- _EXCERPT PROVIDED_
◇ ◇ ◇ ◇ ◇

Thursday, July 14, 2005

Culture...and dead goldfish.


Yesterday was a day of culture. The idea was to meet at Kudanshita near the centre of Tokyo and spend the day at a shrine there for something we were referring to vaguely as "that lantern festival". I still don't quite know what it was about but regardless it was cool. It was kind of like this lantern festival thing at a shrine there. In case you didn't figure that out. Anwyays, there was lots of food, and lots of culture. And lots of lanterns. There was also lots of alcohol. A suspiciously large amount actually. And suspiciously overpriced. In Japan if you want to booze up cheaply you head to the convenience store. Super cheap. After finding out that the beers were ¥500 that is exactly what we did. Imagine our horror/disgust/confusion when the usally reliable am/pm store had nothing. Nothing. Jeez. And after much panicing, and mini-theatrics we decided that we would just this once hook into some heinekin at the only convenience store in the area to have any beer left. Carrie (a self declared booze hag - check her blog: www.carrieleasewell.blogspot.com) was none too pleased either, since the Great Chu-hi Famine of July 2005 had just hit Kudanshita and hence there was NONE to be found. This is unheard of. But after careful consideration, and the realisation that she would need to be sobre all day she caved. It was at this festival that we were all introduced to a stupid/hilarious game you play at festivals and stuff, kind of like something you would play at the show to win a prize. It is called Kingyo Sukui and it' a bit nasty. There is a big container of goldfish (some alive, many dead) and each player is given a scoop, which is a plastic handle with a platic ring on it (like a mirrorless mirror) and there is a sheet of paper stretched across the ring. This is the scoop. The challenge is to see how many live goldfish you can scoop up into a tray in a set amount of time before your paper scoop deteriorates. Retarded. Pachinko for children.

◇ ◇ ◇ ◇ ◇

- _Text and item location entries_
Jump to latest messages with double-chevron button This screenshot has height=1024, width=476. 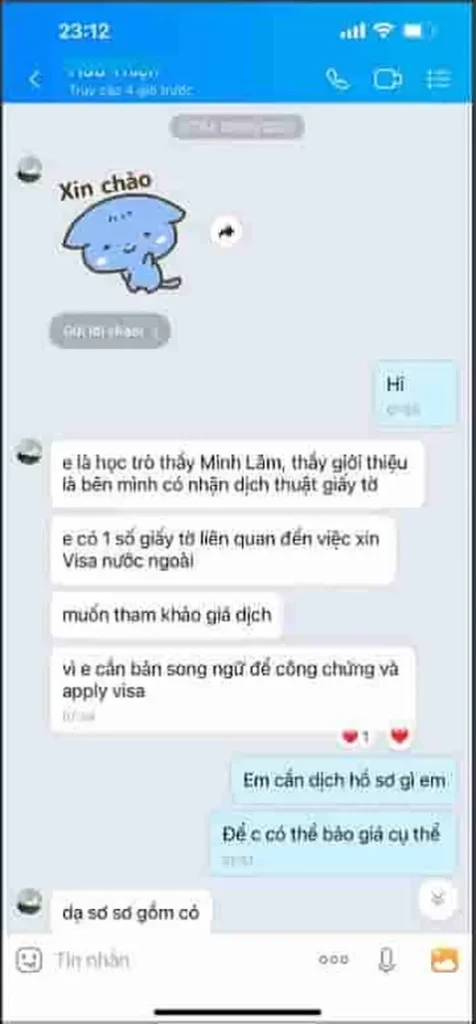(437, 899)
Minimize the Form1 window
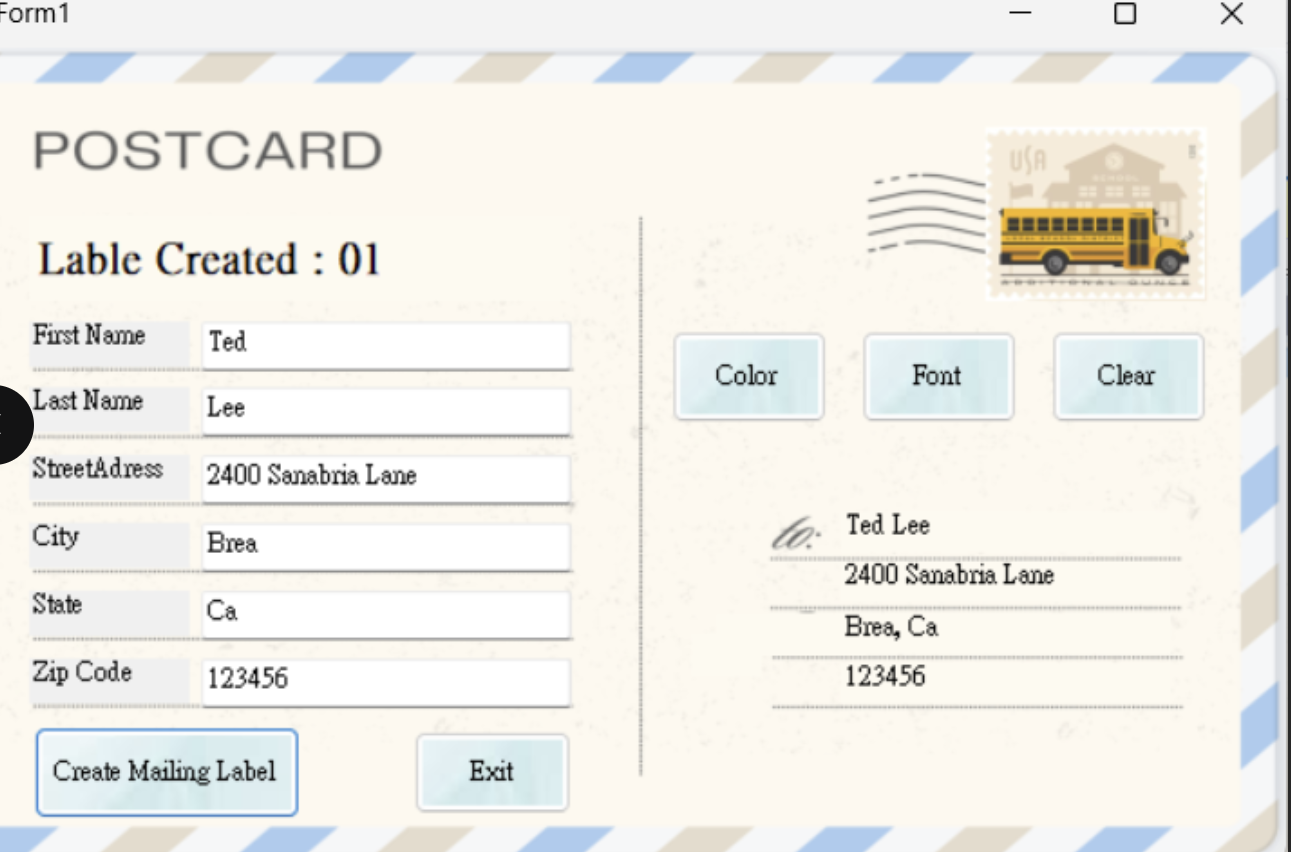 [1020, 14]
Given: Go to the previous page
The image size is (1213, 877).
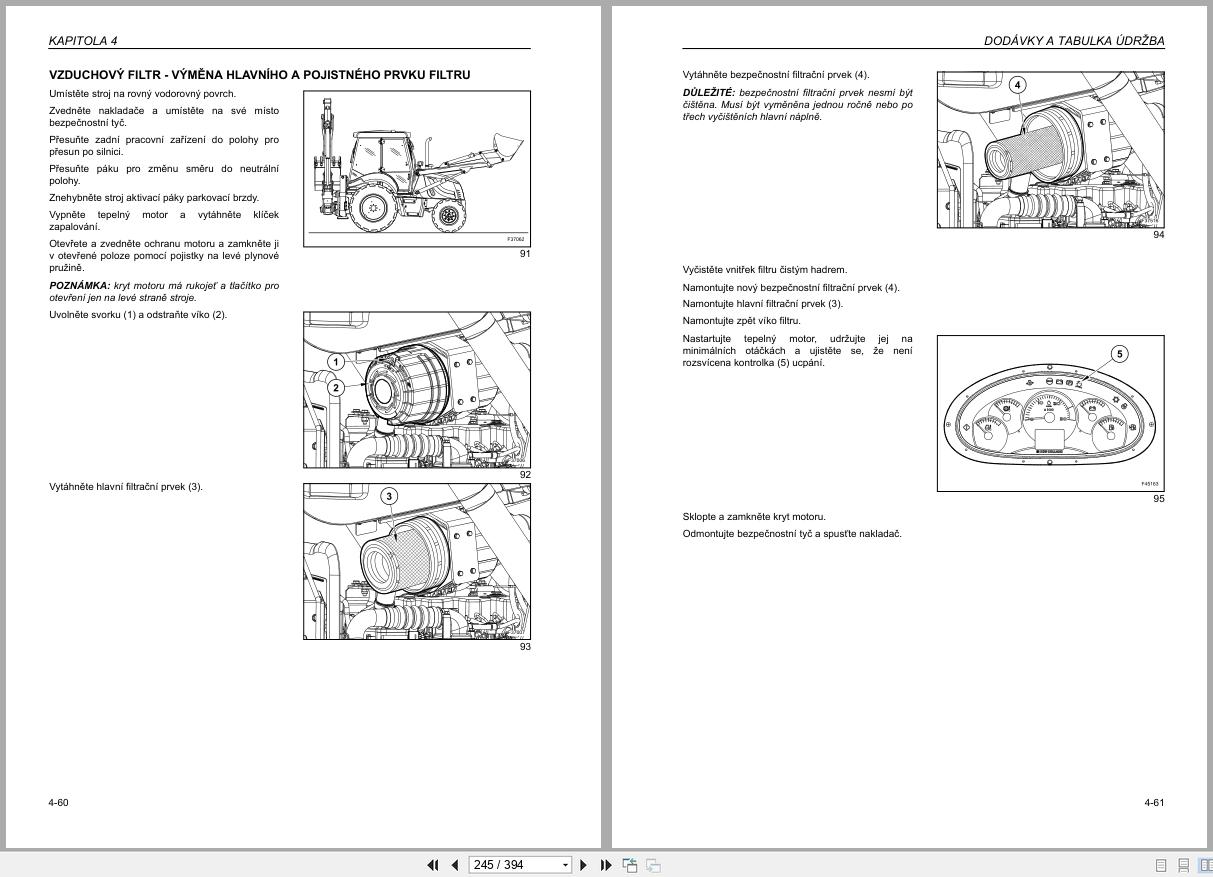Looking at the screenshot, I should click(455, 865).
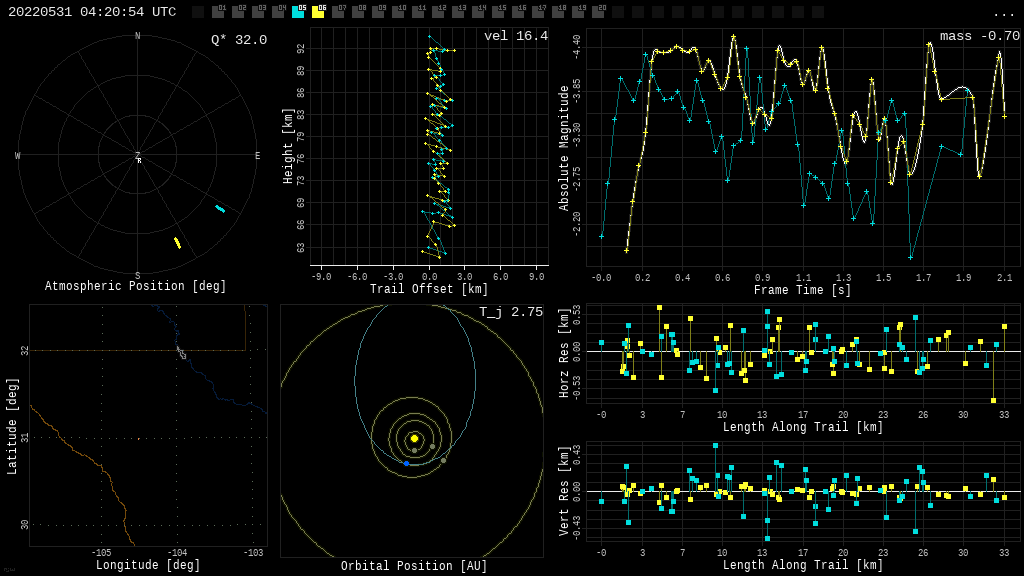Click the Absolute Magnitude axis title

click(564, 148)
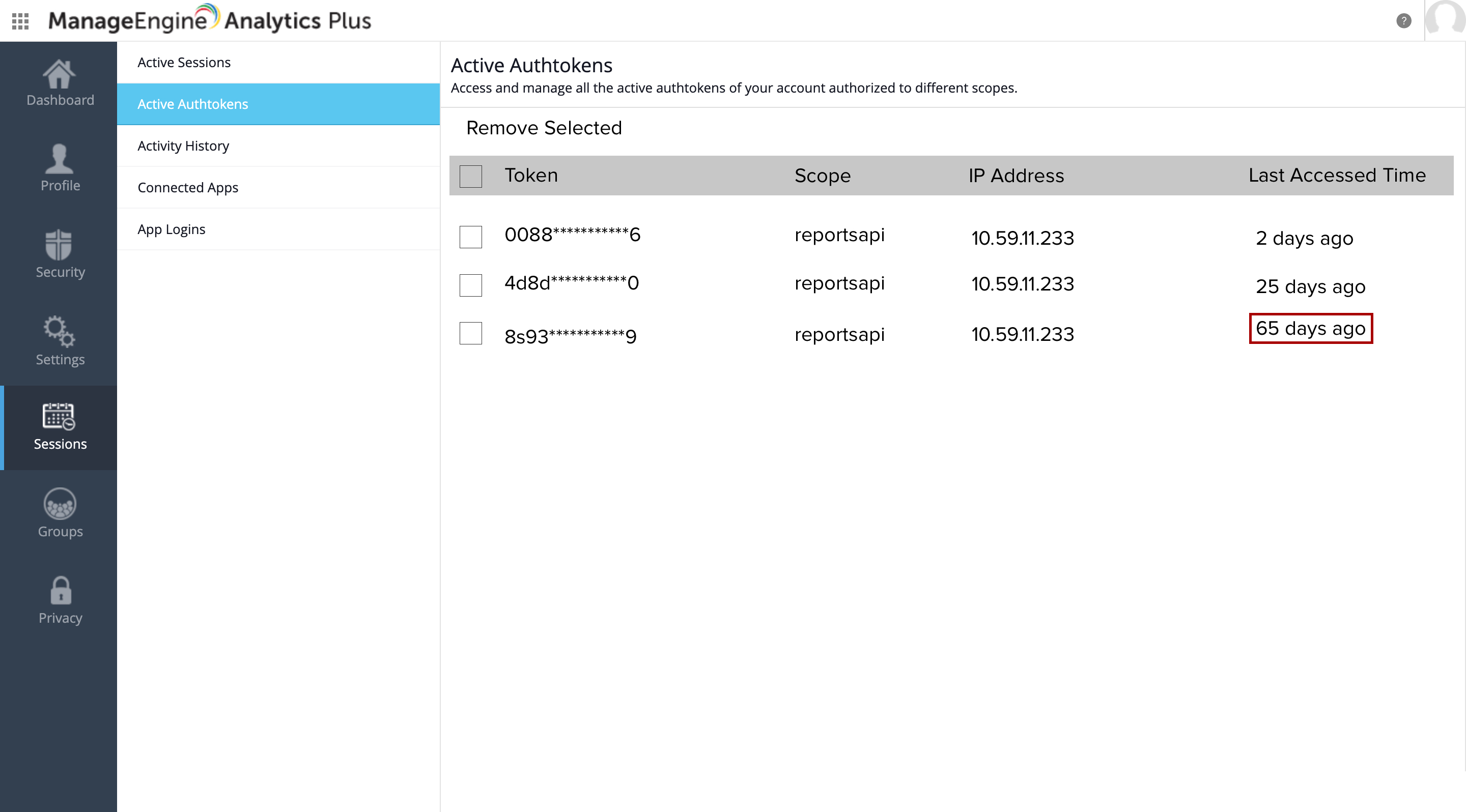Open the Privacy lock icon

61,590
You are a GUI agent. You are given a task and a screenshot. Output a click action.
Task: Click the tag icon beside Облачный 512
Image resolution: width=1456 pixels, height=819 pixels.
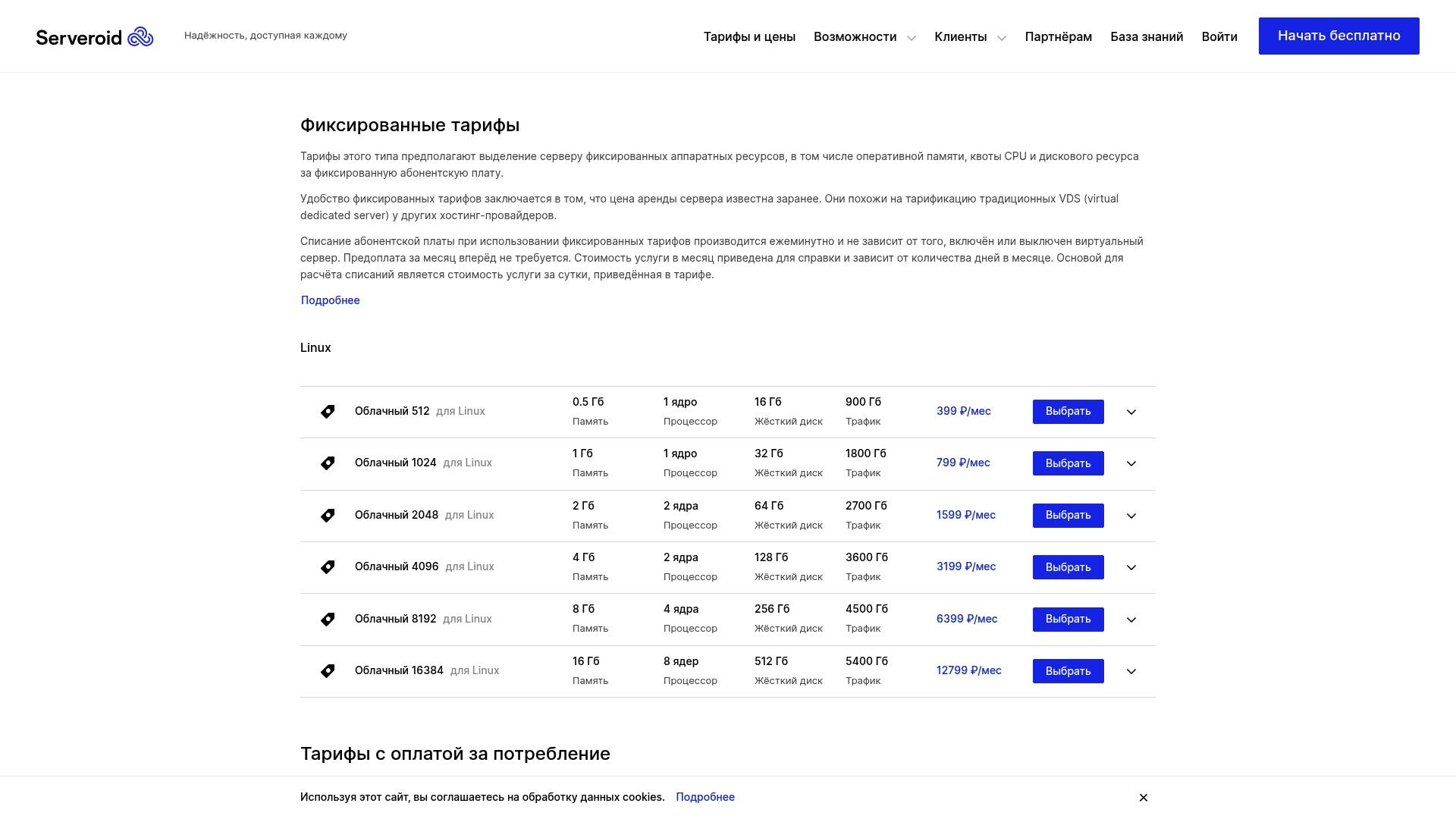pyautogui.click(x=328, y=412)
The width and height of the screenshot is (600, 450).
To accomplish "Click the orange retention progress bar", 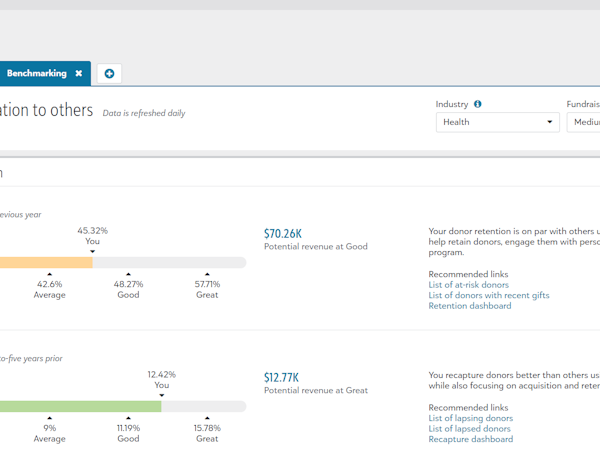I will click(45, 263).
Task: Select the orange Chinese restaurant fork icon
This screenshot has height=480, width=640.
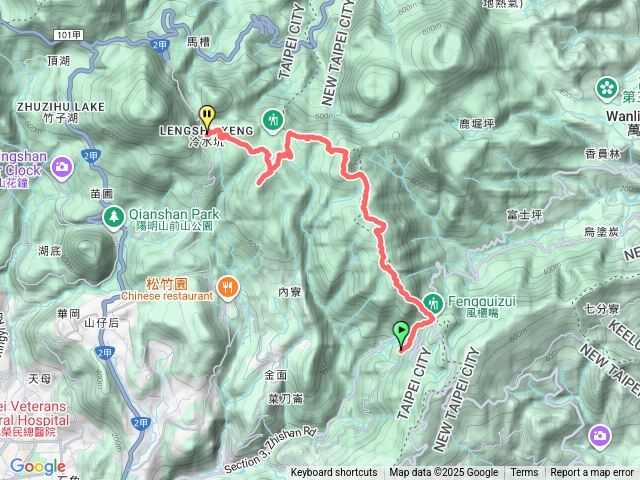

◇ ◇ ◇ ◇ ◇

- _TO BE DONE_
**a)** Reproduce the listing from the line with "You are a GUI" to the line with "pyautogui.click(x=328, y=412)", requests included, and increase every coordinate in the answers by 43. Omit the pictures.
**b)** Go on with the blog post about the lantern festival and goldfish scooping, starting after its last sentence.

- _RESPONSES FOR EACH TASK_
**a)**
You are a GUI agent. You are given a task and a screenshot. Output a click action.
Task: Click the tag icon beside Облачный 512
Image resolution: width=1456 pixels, height=819 pixels.
pyautogui.click(x=371, y=455)

**b)**
Anyways, we got tired of the festival and headed over to the Imperial Palace to check out another festival thing. We got to the gardens of the palace and gave up. We had no idea where it was, the gardens are ridiculously big, there are moats, and buildings, and the size of the property is riculous. I'm guessing about 1km x 1km at least. So we went to the convenience store and bought booze. Another day of culture reduced to public drinking. Beautiful.

1 Comments:

Blogger Carrie said...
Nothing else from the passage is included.